WinXP machine etho (only nic) is 192.168.10.101. Firewall is disabled.

Winxp doesn't see linux machine at all (nothing in Network Neighbourhood). Can't ping 12.168.10.99 either.

No connectivity from Linux machine: no ping ("operation not permitted"), smbclient -L winxp doesn't find the machine either...

What can I do ?

----------

## danpixley

If you aren't getting a ping, then the problem isn't your Samba.  Try narrowing down the problem; maybe it has something to do with your routing/iptables.  Can your gentoo box ping the XP box?  Can it ping the gateway?  Maybe do a traceroute from the Windows box.  This is assuming that both links are connected and working normally otherwise.  

I'm no expert on the routing stuff, so you'll have to wait for another response.  :Smile: 

Dan

----------

## ats2

Well thanks.

I can't ping from Wincp, neither from Linux. Tracert doesn't give anything:

tracert -j <host> gives me 'can't resolve destination'

tracert -j <ip> gives 'Invalid IP option' (must do something wrong with tracert here)

BUT both machine share the same workgroup, the same subnet... They SHOULD see each other, I think   :Sad: 

----------

## ats2

up

----------

## abaelinor

aaLast edited by abaelinor on Tue Oct 21, 2008 3:44 am; edited 1 time in total

----------

## user317

i used kde's samba server config gui.  its a kcontrol config module, kdenetwork-filesharing i believe is the package name.  surprisingly it worked  :Smile: .  But it looks like your issue depends on your firewall settings, so I don't think this tool will be much help.  i am sharing and browsing files between smb and winxp without a problem.  i still had to add users to samba by hand.  does anyone know how to let samba use my normal user passwd file for users?

----------

## ats2

Well, not sure about firewall setttings because I can't see or even ping machines even with both firewall disabled...

----------

## danpixley

Can you ping www.yahoo.com from your Linux machine?  Can you ping your gateway from the Linux machine?  Rule out that it is not a physical connectivity problem if you can.  If you are having trouble determining if it is a physical connection problem, try booting the Linux machine into the Gentoo boot CD and see if your network works.

----------

## ats2

Thanks for your reply.

Yes, I can ping yahoo and any outside address.

I have a vserver and I can even ping the host from the vserver.

BUT, I cannot ping the other machine in the workgroup, and the other machine doesn't see the linux box either.

 I cannot even ping the winxp with both winxp and linux firewalls disabled... So I gues it isn't really a firewall problem; Maybe there are rights I should give to my users.

For eample, the winxp users have different names than linux users.

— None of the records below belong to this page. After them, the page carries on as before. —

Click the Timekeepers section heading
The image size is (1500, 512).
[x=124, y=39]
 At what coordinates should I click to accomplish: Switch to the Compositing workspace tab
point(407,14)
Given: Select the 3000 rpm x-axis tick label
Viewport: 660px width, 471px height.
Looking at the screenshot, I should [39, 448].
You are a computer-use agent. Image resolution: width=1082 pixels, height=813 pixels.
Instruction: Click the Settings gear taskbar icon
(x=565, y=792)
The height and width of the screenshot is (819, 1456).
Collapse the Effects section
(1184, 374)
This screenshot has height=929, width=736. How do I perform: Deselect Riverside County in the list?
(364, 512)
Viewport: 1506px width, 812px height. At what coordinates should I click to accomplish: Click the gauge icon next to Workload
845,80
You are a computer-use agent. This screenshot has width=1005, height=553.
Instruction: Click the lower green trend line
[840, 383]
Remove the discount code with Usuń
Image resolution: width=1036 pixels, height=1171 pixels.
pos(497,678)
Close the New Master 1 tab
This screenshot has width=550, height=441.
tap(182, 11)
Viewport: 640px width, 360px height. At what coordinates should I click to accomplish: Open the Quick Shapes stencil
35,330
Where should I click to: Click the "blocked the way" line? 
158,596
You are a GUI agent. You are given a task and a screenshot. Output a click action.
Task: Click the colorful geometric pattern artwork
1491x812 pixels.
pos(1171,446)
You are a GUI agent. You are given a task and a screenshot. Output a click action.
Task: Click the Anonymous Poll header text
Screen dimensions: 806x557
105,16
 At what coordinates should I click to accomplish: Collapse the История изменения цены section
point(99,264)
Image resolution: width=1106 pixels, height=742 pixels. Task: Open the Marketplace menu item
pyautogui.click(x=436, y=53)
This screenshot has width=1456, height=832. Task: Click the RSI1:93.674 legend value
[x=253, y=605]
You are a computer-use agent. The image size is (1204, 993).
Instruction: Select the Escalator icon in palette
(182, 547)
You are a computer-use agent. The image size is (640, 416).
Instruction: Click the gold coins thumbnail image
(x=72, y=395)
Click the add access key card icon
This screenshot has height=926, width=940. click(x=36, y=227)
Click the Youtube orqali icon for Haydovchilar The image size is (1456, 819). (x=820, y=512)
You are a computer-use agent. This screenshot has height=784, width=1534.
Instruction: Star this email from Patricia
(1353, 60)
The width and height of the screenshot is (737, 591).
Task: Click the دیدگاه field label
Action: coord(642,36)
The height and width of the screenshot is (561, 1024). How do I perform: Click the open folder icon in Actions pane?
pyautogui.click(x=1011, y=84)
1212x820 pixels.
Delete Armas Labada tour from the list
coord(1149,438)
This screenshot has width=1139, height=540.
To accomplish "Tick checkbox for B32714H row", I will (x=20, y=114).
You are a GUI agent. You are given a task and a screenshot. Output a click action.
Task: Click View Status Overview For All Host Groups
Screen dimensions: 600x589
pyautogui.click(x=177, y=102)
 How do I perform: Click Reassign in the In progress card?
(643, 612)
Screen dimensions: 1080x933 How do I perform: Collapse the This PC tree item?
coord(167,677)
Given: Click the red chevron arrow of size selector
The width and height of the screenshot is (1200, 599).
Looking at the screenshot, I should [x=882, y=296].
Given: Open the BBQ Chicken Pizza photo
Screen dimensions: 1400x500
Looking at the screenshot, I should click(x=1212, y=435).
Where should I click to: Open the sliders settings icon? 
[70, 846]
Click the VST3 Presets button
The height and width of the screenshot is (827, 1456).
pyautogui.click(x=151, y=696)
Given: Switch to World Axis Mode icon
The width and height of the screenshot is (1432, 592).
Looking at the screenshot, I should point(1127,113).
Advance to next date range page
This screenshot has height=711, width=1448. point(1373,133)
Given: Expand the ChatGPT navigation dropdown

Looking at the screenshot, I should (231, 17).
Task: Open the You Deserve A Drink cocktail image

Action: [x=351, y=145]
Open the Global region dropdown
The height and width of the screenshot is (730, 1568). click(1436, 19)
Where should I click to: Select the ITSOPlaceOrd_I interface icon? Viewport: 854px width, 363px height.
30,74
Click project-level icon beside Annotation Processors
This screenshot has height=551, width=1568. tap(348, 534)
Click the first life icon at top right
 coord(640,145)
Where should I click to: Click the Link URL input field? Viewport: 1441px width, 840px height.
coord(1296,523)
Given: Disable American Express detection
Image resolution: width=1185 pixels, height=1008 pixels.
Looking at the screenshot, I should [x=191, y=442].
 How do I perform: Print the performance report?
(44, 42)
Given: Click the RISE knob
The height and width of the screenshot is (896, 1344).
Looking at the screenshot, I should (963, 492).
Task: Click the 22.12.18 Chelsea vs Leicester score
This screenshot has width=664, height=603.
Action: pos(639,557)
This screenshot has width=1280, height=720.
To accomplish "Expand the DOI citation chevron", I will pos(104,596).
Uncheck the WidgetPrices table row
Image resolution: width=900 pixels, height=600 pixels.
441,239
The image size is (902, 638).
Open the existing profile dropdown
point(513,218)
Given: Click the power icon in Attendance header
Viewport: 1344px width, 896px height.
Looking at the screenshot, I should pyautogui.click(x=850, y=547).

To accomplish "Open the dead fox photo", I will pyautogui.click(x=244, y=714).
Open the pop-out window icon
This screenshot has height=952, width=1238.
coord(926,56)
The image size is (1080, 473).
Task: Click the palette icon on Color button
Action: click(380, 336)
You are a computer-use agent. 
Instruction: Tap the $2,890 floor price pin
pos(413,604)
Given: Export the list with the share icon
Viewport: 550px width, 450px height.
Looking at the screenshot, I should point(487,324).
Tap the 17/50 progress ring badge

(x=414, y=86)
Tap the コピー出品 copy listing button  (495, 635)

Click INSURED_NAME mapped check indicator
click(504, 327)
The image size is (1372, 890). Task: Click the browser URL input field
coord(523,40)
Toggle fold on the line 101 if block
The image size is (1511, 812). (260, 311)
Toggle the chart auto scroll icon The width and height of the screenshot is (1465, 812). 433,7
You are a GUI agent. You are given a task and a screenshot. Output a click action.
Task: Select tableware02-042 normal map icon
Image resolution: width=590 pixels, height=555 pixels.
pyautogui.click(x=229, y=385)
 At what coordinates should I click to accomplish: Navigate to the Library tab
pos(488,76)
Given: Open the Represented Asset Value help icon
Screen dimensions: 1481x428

Is it important at all ?

guest accounts are disabled in both machines. Is it important ?

----------

## Soda Ant

Why do you have 192.168.10.99/29 and 192.168.10.100/29? These are two overlapping /29 subnet blocks.

Perhaps you meant 192.168.10.96/29 and 192.168.10.104/29?

----------

## ats2

192.168.10.99 and 192.168.10.100 belong to the same subnetwork 192.168.10.96 netmask 255.255.255.248 broadcast 192.168.10.103.

No ?

http://jodies.de/ipcalc?host=192.168.10.96&mask1=29&mask2=

----------

## _Master_

 *djlosch wrote:*   

> i had the same problem... my thread is now a few pages in 
> 
> only way i could get into the box was physically pull the cable from eth1 and plug eth0 into my switch (so it could be my eth1 card).  then i ran net-setup and i could ping and connect and everything.  however for some retarded reason winxp would only let me login as guest (stupid)

 

Well. I think xp got some kind of auto-login stuff when trying to connect through the windows network. What I did was to use the same login and password for my share as I use to log into my windows box. So when I try to connect to my gentoo server it will use my username and password automaticly and then I had no problem connecting to my box.  :Smile: 

I haven't checked but I think you can disable that guest thingy somehow.. Don't know where though.

----------